Dans un rapport publié ce lundi, Human Rights Watch accuse les gardes-frontières saoudiens d’être les responsables de la mort de plusieurs centaines de migrants éthiopiens qui tentaient de franchir la frontière entre le Yémen et l’Arabie saoudite entre mars 2022 et juin 2023. Des exactions commises alors que Riyad met en œuvre depuis cinq ans une vaste politique anti-migrant.
« Des gardes-frontières saoudiens ont tué des centaines, voire des milliers de migrants et de demandeurs d’asile éthiopiens qui tentaient de franchir la frontière entre le Yémen et l’Arabie saoudite entre mars 2022 et juin 2023 », écrit l’ONG, en ouverture d’un nouveau rapport.
Pendant six mois, entre janvier et juin 2023, elle a interrogé par téléphone 42 Éthiopiens qui ont tenté de traverser cette frontière ou des proches de migrants tués, analysé de multiples photos et vidéos postées sur les réseaux sociaux et passé au peigne fin des centaines de kilomètres carrés d’images satellites « Nous avons des preuves que les gardes-frontières saoudiens utilisent des armes explosives et tirent à bout portant sur des migrants, y compris des femmes et des enfants », assure Nadia Hardman, chercheuse sur les migrations à la tête de cette enquête.

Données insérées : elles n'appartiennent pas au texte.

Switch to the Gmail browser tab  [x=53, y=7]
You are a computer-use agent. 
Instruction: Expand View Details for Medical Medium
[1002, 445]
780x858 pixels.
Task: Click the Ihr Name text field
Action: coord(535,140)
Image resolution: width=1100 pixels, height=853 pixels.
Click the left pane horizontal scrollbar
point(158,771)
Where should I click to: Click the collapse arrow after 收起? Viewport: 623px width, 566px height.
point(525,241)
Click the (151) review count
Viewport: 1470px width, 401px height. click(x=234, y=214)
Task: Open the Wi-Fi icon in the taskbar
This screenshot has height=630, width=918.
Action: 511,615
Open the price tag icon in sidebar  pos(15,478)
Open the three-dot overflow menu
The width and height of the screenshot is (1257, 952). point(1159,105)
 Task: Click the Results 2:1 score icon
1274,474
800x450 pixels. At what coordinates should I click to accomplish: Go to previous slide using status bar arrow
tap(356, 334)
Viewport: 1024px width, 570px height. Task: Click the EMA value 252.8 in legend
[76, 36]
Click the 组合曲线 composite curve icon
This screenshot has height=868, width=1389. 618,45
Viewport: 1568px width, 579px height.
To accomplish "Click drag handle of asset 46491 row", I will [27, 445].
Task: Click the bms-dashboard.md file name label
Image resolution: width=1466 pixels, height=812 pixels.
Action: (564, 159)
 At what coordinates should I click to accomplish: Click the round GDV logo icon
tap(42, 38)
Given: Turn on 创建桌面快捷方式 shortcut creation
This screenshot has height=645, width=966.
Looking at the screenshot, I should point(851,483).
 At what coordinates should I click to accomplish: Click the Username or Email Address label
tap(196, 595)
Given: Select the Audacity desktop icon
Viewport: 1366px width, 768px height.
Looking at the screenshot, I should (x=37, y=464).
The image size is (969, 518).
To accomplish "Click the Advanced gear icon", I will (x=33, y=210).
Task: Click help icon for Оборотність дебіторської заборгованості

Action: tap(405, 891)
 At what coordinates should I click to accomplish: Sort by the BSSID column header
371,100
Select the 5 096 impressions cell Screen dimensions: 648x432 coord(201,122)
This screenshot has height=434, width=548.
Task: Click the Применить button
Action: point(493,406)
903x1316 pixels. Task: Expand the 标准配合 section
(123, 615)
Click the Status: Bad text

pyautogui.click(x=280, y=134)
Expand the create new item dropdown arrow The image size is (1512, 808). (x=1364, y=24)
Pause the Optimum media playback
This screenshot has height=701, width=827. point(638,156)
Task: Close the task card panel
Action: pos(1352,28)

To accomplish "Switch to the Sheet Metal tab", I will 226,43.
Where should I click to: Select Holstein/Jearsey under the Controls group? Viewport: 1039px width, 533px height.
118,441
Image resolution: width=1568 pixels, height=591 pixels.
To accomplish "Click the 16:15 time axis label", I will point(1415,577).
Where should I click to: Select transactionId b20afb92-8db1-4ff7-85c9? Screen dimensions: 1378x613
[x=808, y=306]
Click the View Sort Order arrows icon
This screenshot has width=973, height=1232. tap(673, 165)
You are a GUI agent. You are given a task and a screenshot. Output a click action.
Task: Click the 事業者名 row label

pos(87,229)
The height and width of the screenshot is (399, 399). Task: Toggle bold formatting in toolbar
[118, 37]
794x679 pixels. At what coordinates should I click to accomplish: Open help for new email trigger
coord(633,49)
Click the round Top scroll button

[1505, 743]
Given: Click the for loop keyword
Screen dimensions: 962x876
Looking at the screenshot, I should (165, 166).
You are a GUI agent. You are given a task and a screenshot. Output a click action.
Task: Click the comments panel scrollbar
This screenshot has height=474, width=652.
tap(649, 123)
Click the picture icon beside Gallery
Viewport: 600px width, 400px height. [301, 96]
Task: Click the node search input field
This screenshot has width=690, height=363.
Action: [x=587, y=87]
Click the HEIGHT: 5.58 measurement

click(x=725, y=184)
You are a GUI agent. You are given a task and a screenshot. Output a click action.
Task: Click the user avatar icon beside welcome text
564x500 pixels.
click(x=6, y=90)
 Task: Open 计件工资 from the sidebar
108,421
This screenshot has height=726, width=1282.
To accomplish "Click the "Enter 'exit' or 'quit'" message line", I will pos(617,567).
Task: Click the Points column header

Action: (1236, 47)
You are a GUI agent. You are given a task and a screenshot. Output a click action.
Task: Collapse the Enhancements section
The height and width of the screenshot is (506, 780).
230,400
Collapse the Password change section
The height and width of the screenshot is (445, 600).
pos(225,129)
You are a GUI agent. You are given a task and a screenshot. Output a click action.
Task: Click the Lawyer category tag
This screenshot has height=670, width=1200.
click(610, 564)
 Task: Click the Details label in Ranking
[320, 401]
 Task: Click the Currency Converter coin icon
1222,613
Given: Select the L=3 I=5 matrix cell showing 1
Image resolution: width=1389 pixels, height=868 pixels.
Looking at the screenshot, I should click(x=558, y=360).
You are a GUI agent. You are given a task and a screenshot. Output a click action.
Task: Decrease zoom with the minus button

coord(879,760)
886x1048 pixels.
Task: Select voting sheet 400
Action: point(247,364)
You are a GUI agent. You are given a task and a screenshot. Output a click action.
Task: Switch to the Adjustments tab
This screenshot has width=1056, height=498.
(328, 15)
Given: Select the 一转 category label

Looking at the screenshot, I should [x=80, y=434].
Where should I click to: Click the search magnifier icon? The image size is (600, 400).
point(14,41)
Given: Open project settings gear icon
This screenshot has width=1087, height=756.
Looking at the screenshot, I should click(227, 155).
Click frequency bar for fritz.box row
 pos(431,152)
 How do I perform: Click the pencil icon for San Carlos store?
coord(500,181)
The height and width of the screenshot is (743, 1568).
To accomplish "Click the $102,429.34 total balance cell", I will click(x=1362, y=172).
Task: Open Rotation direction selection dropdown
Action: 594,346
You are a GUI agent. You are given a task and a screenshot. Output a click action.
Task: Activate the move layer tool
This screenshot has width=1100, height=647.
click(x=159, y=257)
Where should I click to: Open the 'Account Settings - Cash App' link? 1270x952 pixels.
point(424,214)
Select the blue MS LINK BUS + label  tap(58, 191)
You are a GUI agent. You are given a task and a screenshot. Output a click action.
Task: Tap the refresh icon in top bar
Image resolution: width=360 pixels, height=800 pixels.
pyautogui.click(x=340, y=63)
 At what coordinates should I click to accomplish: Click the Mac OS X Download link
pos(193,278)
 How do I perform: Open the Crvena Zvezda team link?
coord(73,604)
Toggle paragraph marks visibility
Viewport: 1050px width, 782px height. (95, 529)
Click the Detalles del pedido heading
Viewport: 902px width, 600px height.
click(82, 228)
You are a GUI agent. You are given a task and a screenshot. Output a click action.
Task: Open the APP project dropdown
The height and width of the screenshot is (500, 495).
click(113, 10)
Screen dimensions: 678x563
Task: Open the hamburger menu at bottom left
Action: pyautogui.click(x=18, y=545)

Chaque année, des dizaines de milliers d’individus tentent de fuir la Corne de l’Afrique en direction des pays du Golfe. Poussés par les difficultés économiques, les violations des droits humains et les combats qui sévissent dans la région, ils s’élancent sur la « route de l’Est », l’une des plus importantes routes migratoires d’Afrique de l’Est – et l’une des plus mortelles.
Après une traversée de la mer Rouge ou du golfe d’Aden, fatale pour beaucoup, ces migrants se retrouvent au Yémen. Dans ce pays en guerre, lui-même confronté à une crise humanitaire, Human Rights Watch dénonce depuis plusieurs années de nombreux abus envers ces migrants en transit : trafics, détentions abusives, enlèvements, viols, assassinats…
Et depuis plusieurs années, leur situation ne s’améliore pas de l’autre côté de la frontière. Comme les autres États du Golfe, l’Arabie saoudite était traditionnellement une destination privilégiée des migrants, qui représente environ 37 % de la population. Mais en 2017, Riyad a mis en place une vaste politique de « saoudisation », visant à réduire sa dépendance à l’égard des travailleurs migrants, et lancé une vaste campagne d’expulsions. Depuis cinq ans, des dizaines de milliers de migrants ont ainsi été renvoyés, au Yémen ou chez eux, sans argent, sans logement ni suivi médical.